▶ [TEXTAUSZUG]
# # # # # # #
Was passiert eigentlich gerade?
Dass die CSDs in diesem Jahr nicht nur in Großstädten waren, sondern auch in ländlichen Regionen wie Zwickau und Pirna stattfanden, hat mit dem Sichtbarmachen von Ungerechtigkeiten zu tun. Laut Different People e.V. ist dies nämlich ein wesentlicher Teil von Pride: „Sichtbarkeit schaffen, Menschen zusammenbringen, Diversität aufzuzeigen und darum kämpfen, dass alle die gleichen Rechte haben und nicht nur die gleichen Pflichten. […] Es ist ein Zeichen immer noch zu sagen, dass es nicht so ist und ganz viel passieren muss, was eben nur zusammen geht“, beschreibt die Wichtigkeit der CSDs. Das homosexuelle Menschen zum Beispiel immernoch nicht die gleichen Möglichkeiten haben, zeigte sich in der Blutspendedebatte. Seit den 1980er Jahren hat sich dort noch immer nicht viel verändert und schwule sowie bisexuelle Männer dürfen nur unter strengen Auflagen Blut geben. Neben wenig Weiterentwicklung gab es zuletzt auch Rückschritte in Europa. In Polen gibt es LGBTQ+- freie Zonen, die ein Drittel des Landes einnehmen. Im Februar wurden davon sogar große Unterstützer bekannt. Die Biermarken Tyskie und Lech sponsorten und warben in Zeitungen mit Anti-LGBTQ+ Propaganda.
# # # # # # #
▶ [DEINE AUFGABE]
Beantworte diese Fragen zum Textauszug über die CSDs:
1. In welchen ländlichen Regionen fanden die CSDs in diesem Jahr statt?
2. Wie viel von Polen nehmen die LGBTQ+-freien Zonen ein?
3. Welche Biermarken warben in Zeitungen mit Anti-LGBTQ+-Propaganda?
Halte dich dabei nur an den Textauszug.

▶ [GESAMMELTE DATEN]
# # # # # # #
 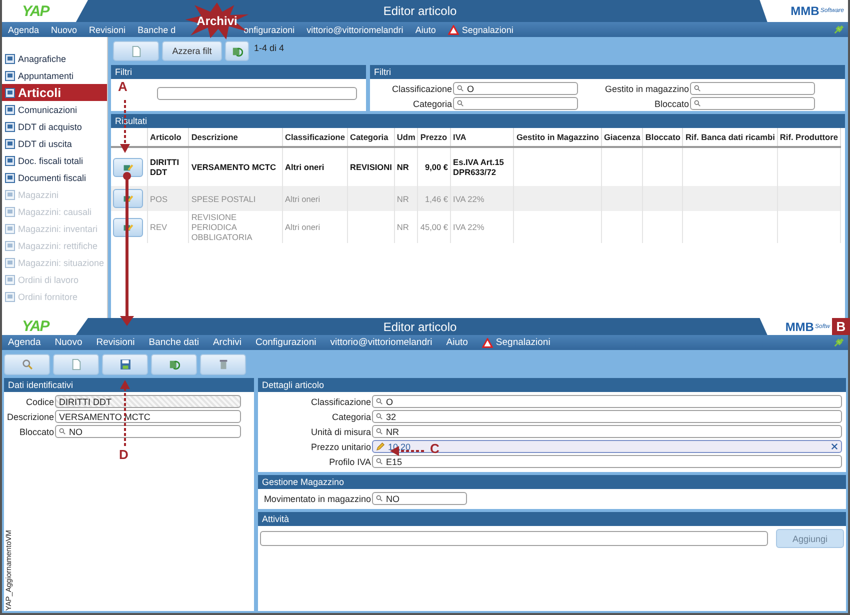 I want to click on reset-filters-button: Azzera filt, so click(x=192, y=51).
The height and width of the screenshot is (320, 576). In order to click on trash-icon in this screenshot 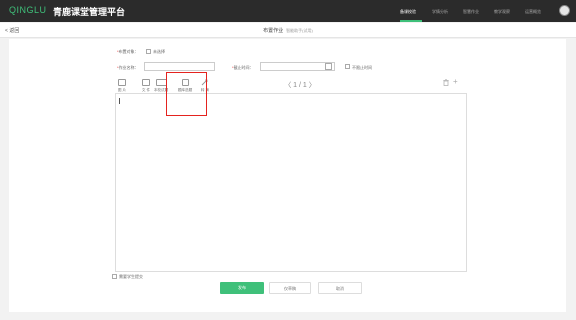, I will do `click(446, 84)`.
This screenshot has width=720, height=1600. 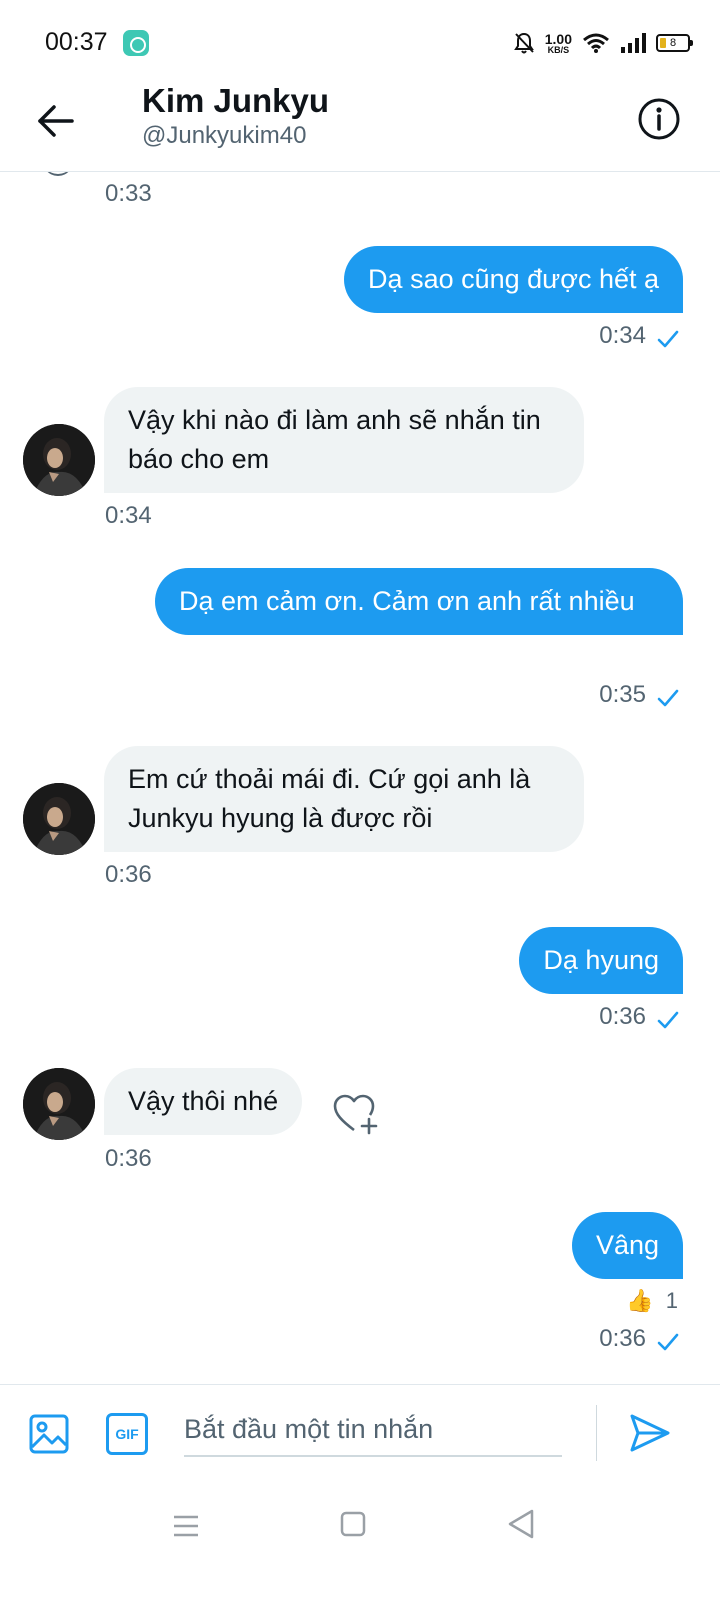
# # # # # # #
▶ [ERGEBNIS]
1. In Zwickau und Pirna.
2. Ein Drittel des Landes.
3. Tyskie und Lech.